Petitioner’s (Revenue/CIT) Arguments
- The
Revenue (represented by Ms. Prem Lata Bansal) contended that the Assessing
Officer should independently verify and determine the Fair Market Value of
the shares for the Tyagi Group assessees under Section 2(22B)(ii) for the
relevant assessment year.
- It
was implicitly argued that the valuation applied to the "Anand
Group" should not automatically or blindly bind the assessment
proceedings of the "Tyagi Group," and the cost of acquisition
needed separate verification.
Respondent’s (Assessee/Tyagi Group) Arguments
- The
Assessees (represented by Mr.
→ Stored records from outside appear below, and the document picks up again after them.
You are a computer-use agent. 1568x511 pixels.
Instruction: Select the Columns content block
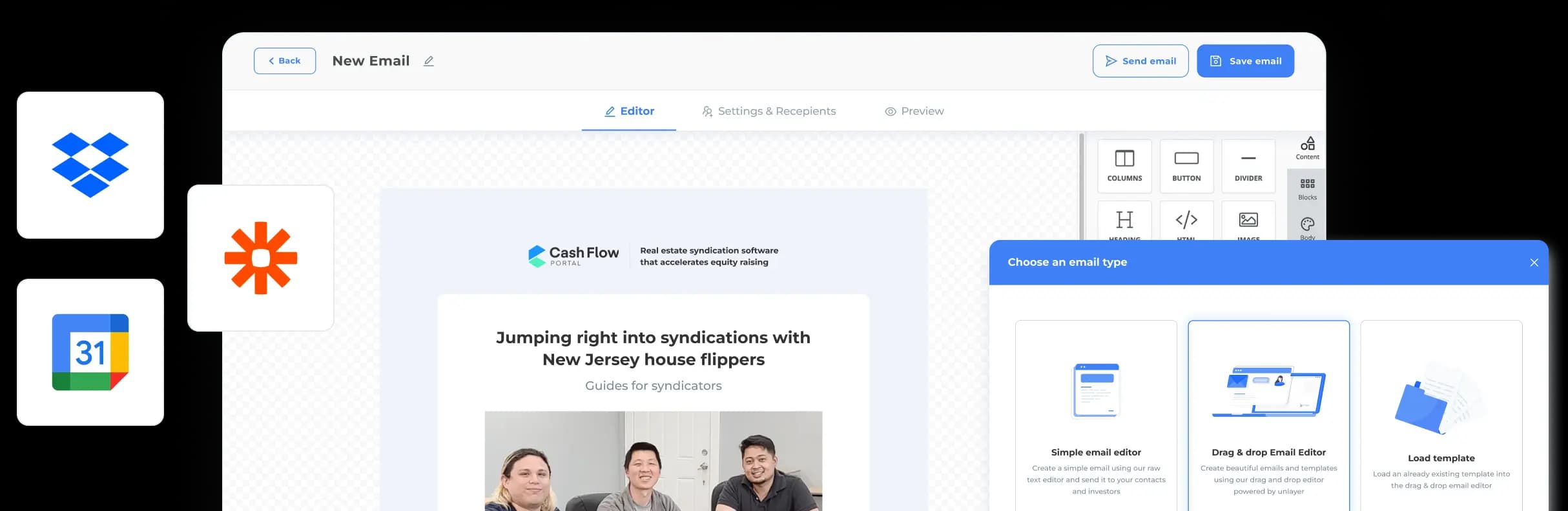pyautogui.click(x=1124, y=166)
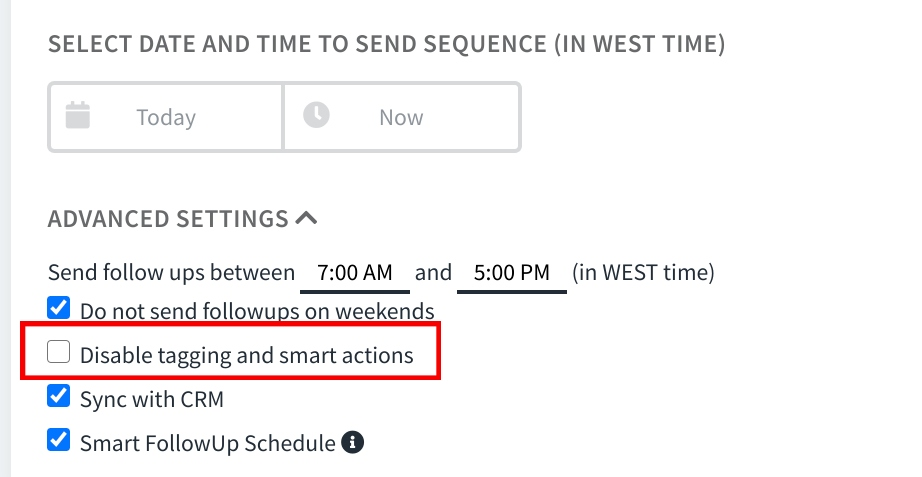Viewport: 922px width, 477px height.
Task: Click the calendar icon in the date box
Action: (78, 115)
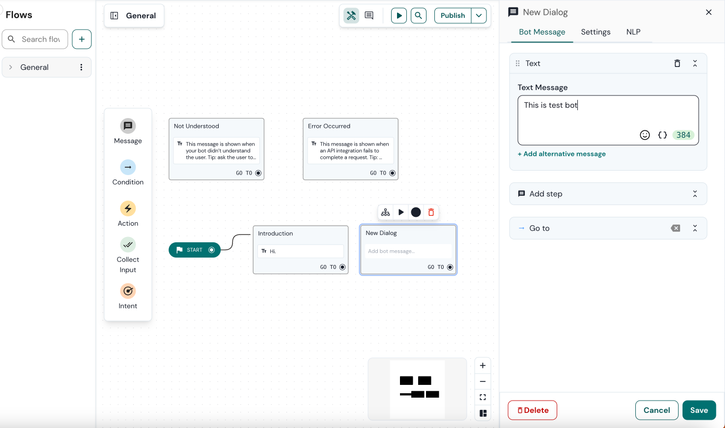This screenshot has width=725, height=428.
Task: Open the emoji picker in Text Message
Action: pyautogui.click(x=645, y=135)
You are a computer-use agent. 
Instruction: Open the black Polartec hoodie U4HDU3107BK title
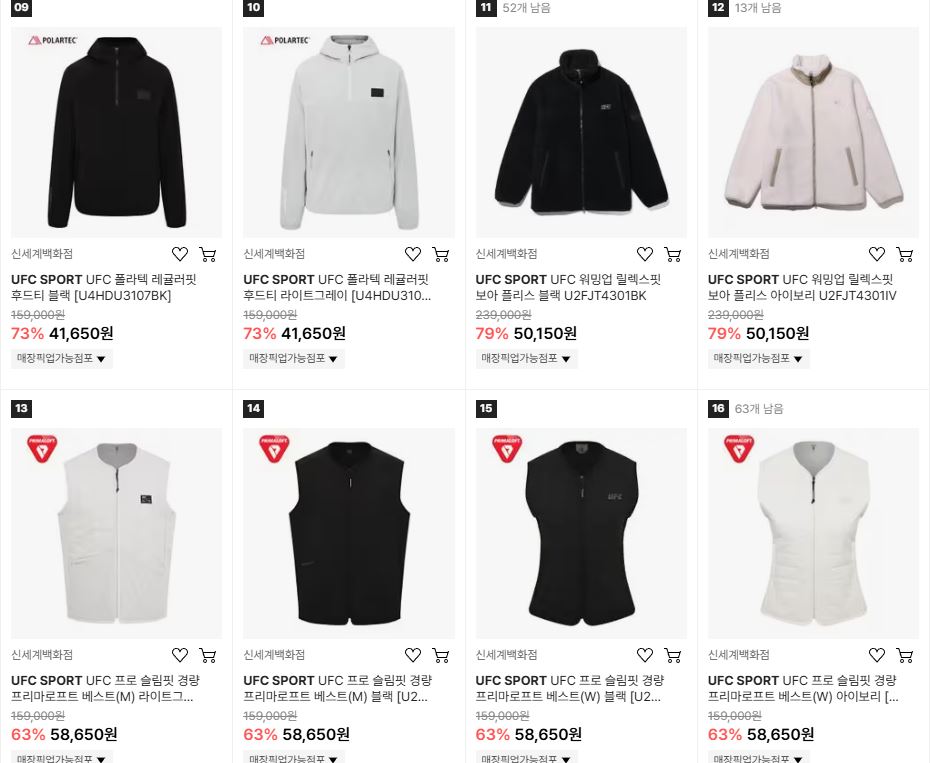pyautogui.click(x=104, y=287)
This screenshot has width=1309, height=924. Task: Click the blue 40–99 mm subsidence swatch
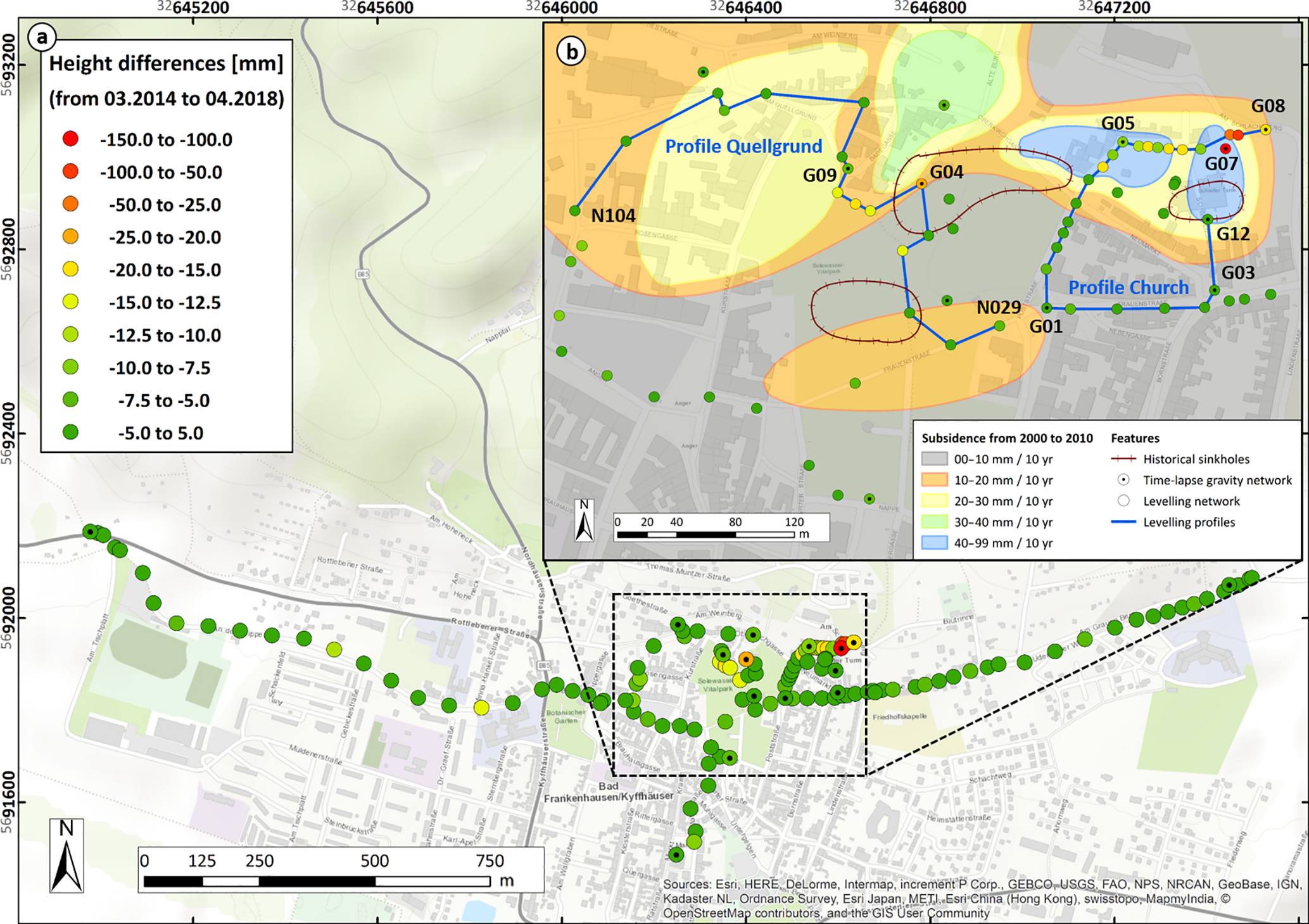click(934, 543)
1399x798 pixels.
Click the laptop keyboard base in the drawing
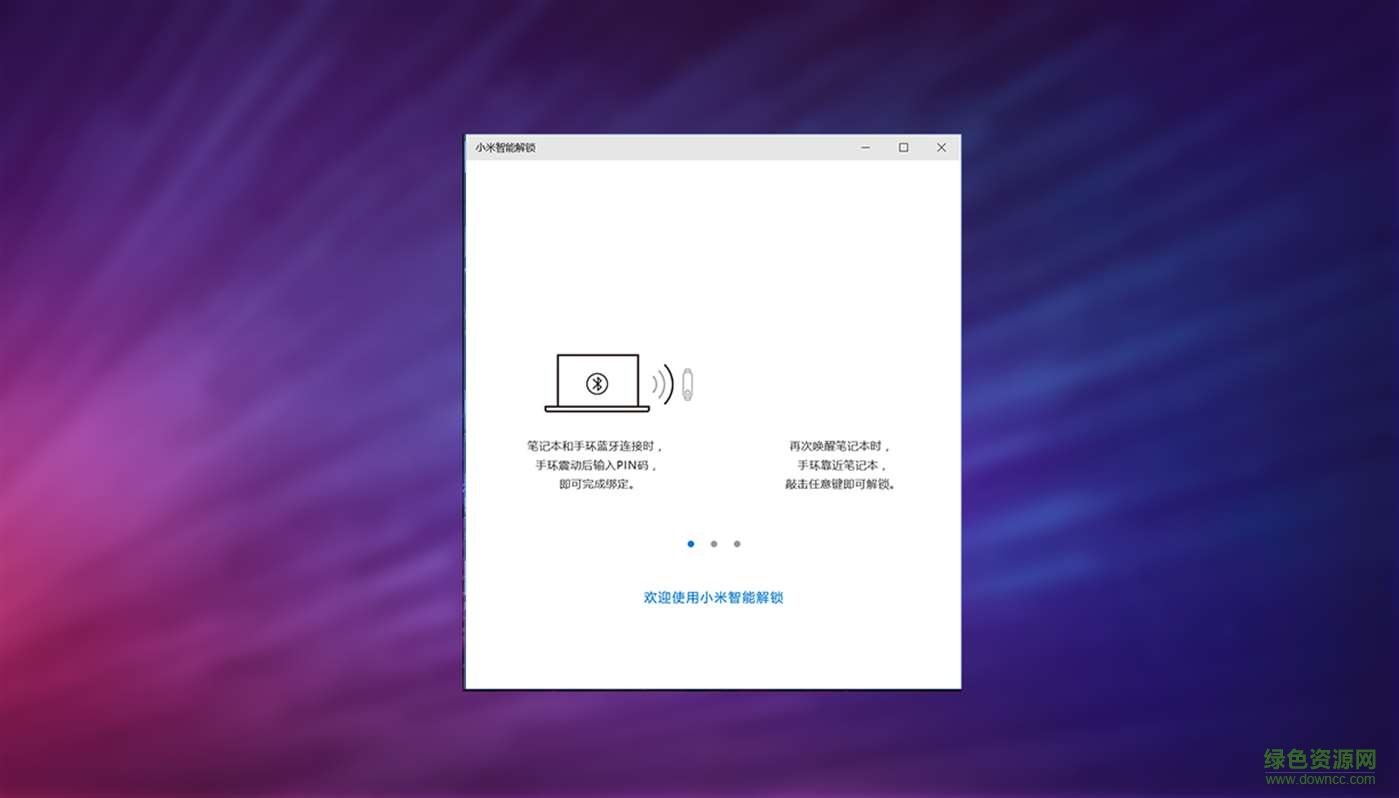(x=597, y=411)
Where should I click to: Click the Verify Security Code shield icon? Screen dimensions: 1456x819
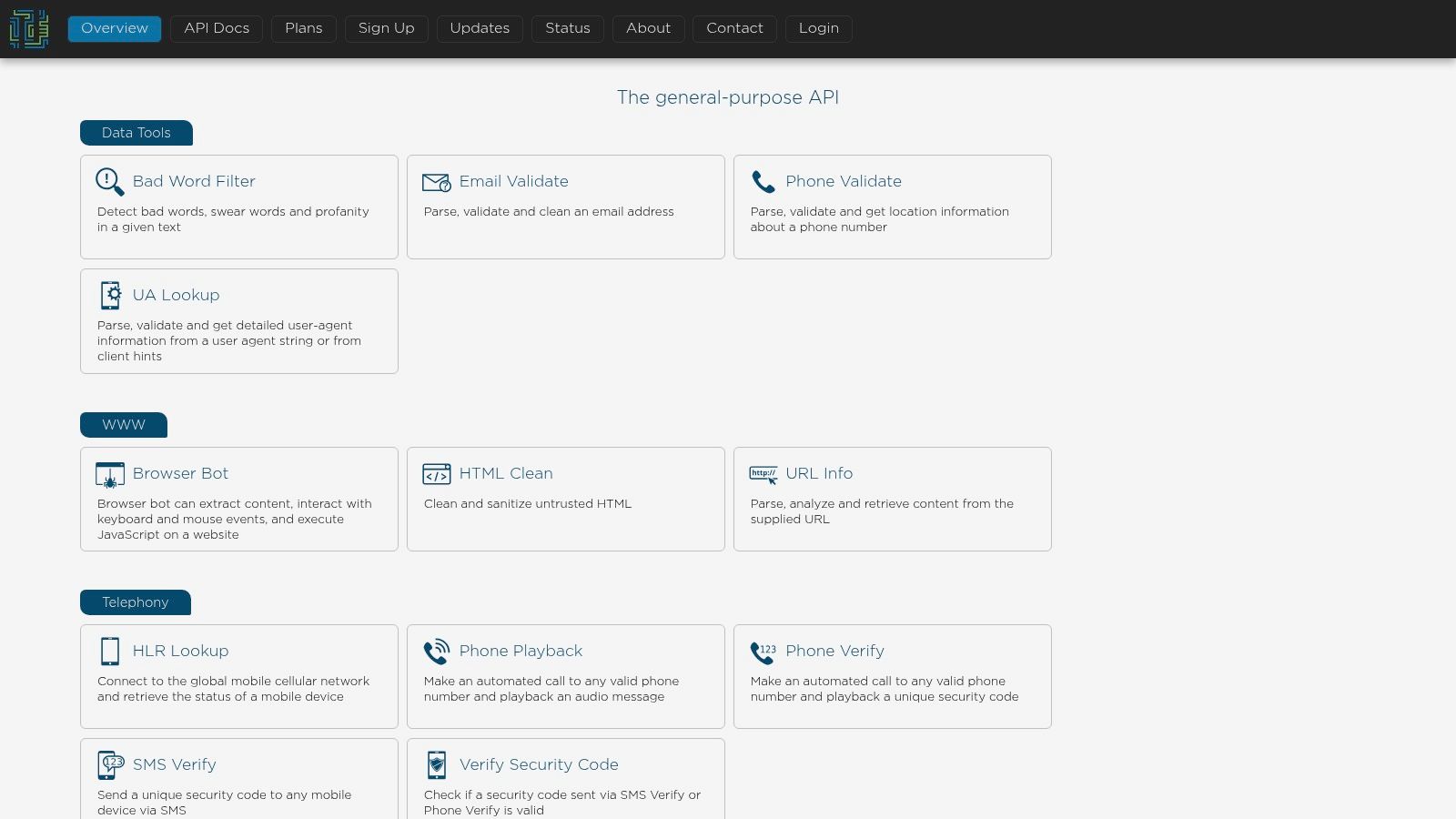[436, 765]
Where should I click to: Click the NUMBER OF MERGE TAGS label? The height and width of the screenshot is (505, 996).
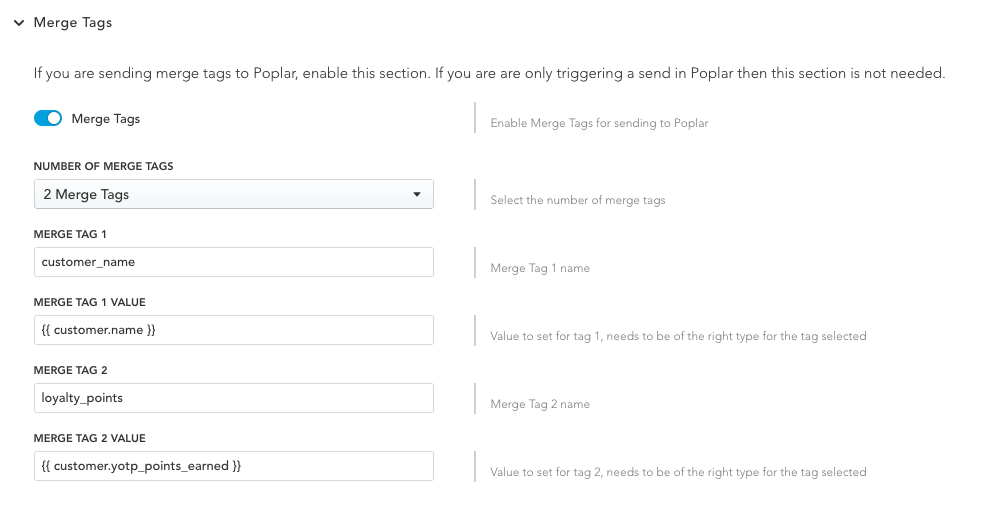point(104,166)
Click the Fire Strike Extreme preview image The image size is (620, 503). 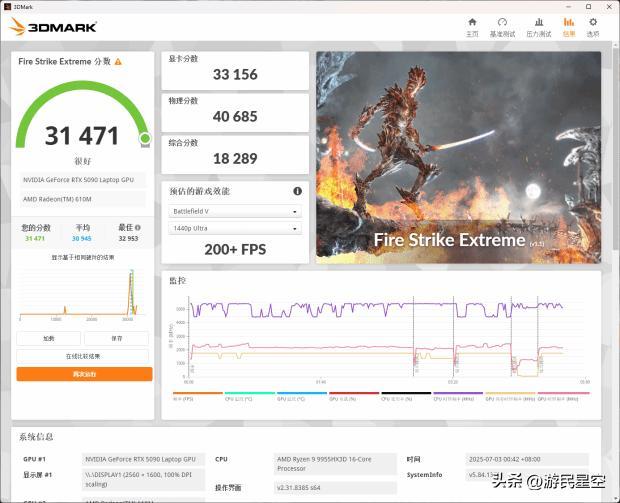(x=458, y=157)
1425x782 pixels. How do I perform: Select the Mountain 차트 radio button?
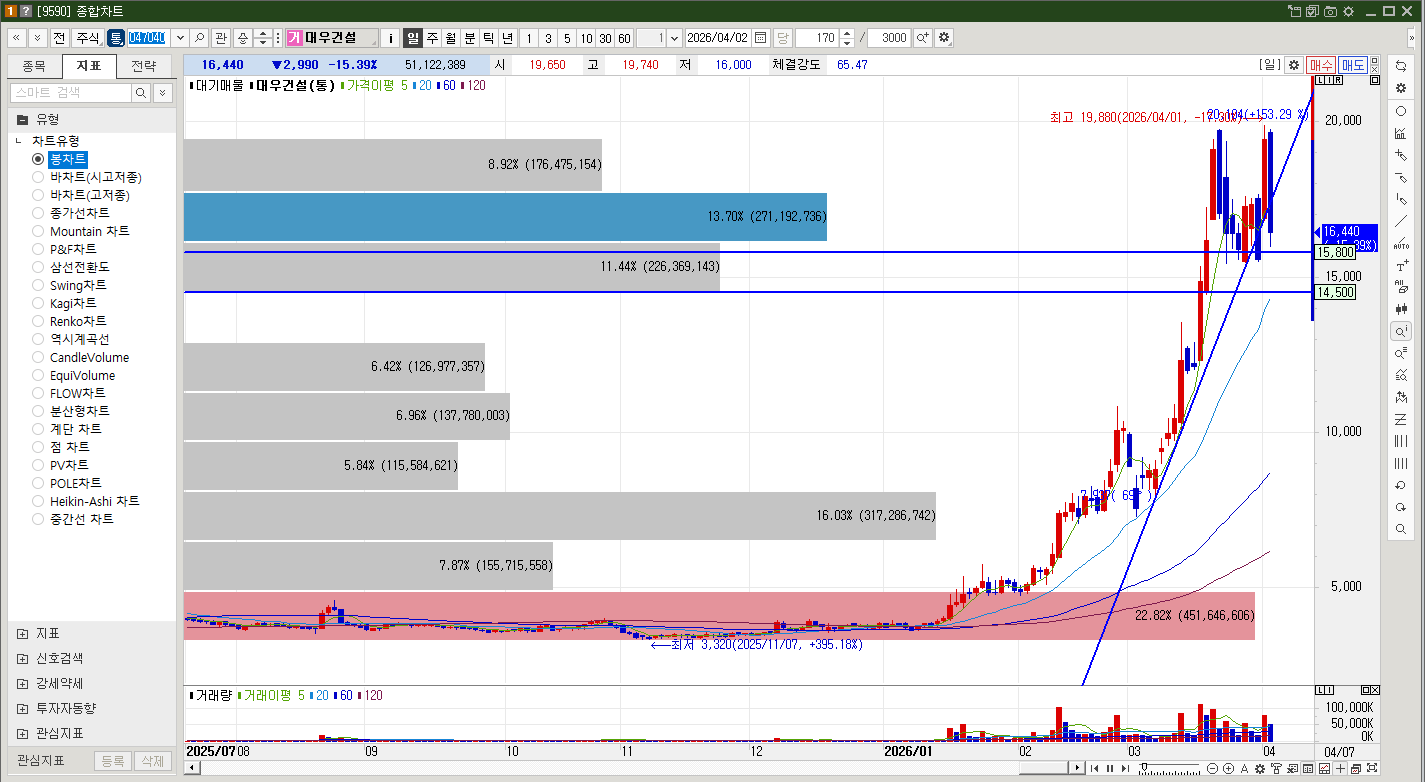(38, 231)
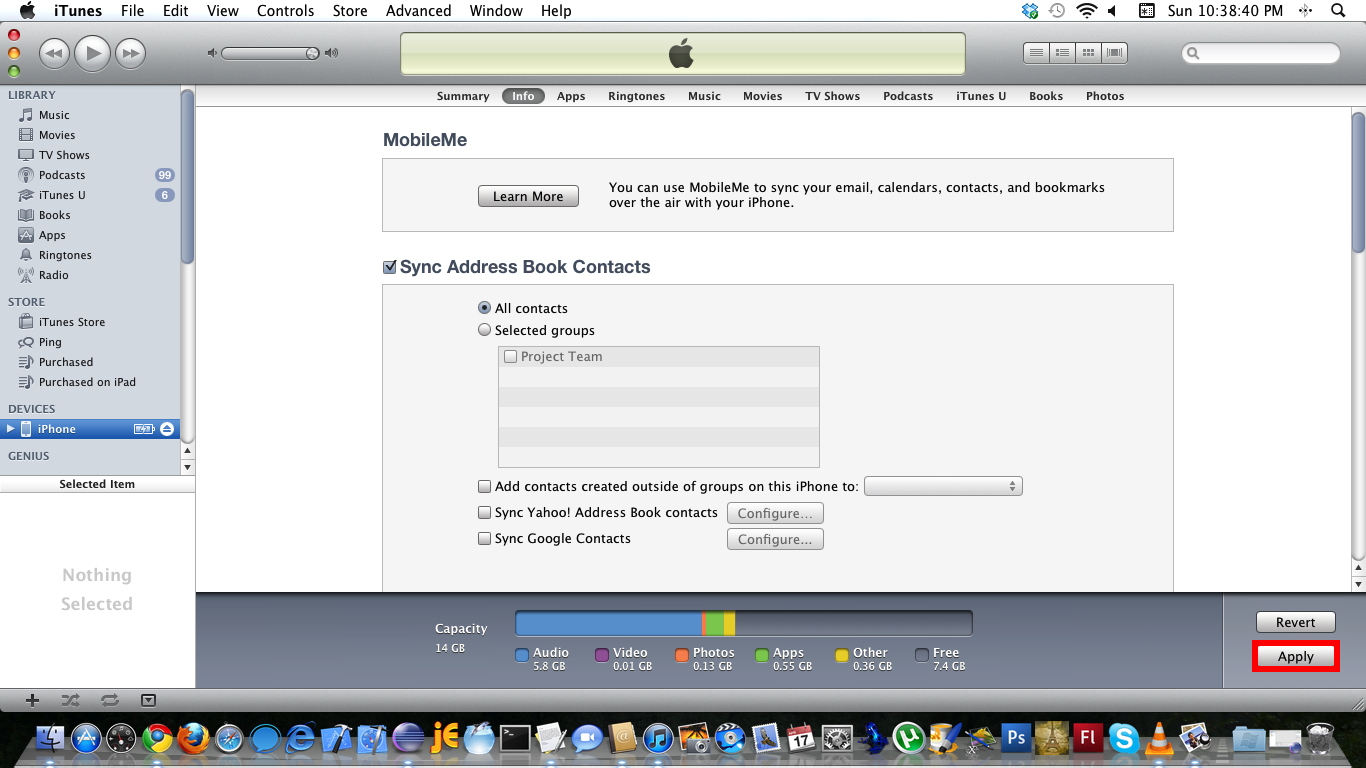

O. P. Sapra) argued that the shares sold
belonged to the same company, Tyagi Anand & Co. Pvt. Ltd., whose
underlying asset (Natraj Cinema) had already been thoroughly valued
by the Departmental Valuation Officer (DVO).
- Based
on that DVO report, the Fair Market Value as of 01.04.1981 had already
been settled and accepted by the Department in the case of the co-owners,
the Anand Group.
- They
maintained that repeating the entire valuation exercise for the same
shares would be redundant, vexatious, and violative of the rule of
consistency, especially since no error was ever pointed out in the DVO's
initial valuation report.
Court Order / Findings
- The
Hon’ble Delhi High Court (comprising Hon'ble Justice Badar Durrez Ahmed
and Hon'ble Justice Rajiv Shakdher) dismissed all six appeals preferred by
the Revenue.
- The
High Court noted that because the equity shares of Tyagi Anand & Co.
Pvt. Ltd. were unquoted, their market price could not be
ascertained from stock exchange listings as of 01.04.1981, making an FMV
determination under Section 2(22B)(ii) mandatory.
- The
Court observed that the DVO had already determined the FMV of Natraj
Cinema (the primary asset of the company), which subsequently dictated
the share value for the Anand Group.
- The
Bench highlighted that neither in the original Assessment Order, nor
before the CIT(A), nor during the ITAT proceedings did the Revenue point
out any defect, error, or discrepancy in the FMV computed by the DVO.
- Affirming
the ITAT's view, the High Court held that the policy of consistency
must be maintained. There was absolutely no necessity for the Revenue to
repeat the same valuation exercise and re-work the FMV for the Tyagi Group
when identical shares under the identical asset base were already valued.
- Consequently,
the High Court concluded that no substantial question of law arose
for consideration.
Important Clarification
- Rule
of Consistency in Valuation: This judgment solidifies
the stance that when the Revenue determines the Fair Market Value of an
unquoted asset or share for one group of co-owners via a DVO report, it
cannot arbitrarily deviate from or re-litigate that valuation for another
group of co-owners holding identical assets, unless a patent factual or
legal error in the original valuation can be proven. Redundant
administrative exercises that breach judicial consistency are heavily
discouraged.
Section Involved
- Primary
Section: Section 2(22B)(ii) of the Income Tax Act,
1961 (Determination of Fair Market Value of Unquoted Equity Shares).
- Related Concepts: Computation of Capital Gains, Cost of Acquisition as of 01.04.1981, and the Judicial Principle of Consistency.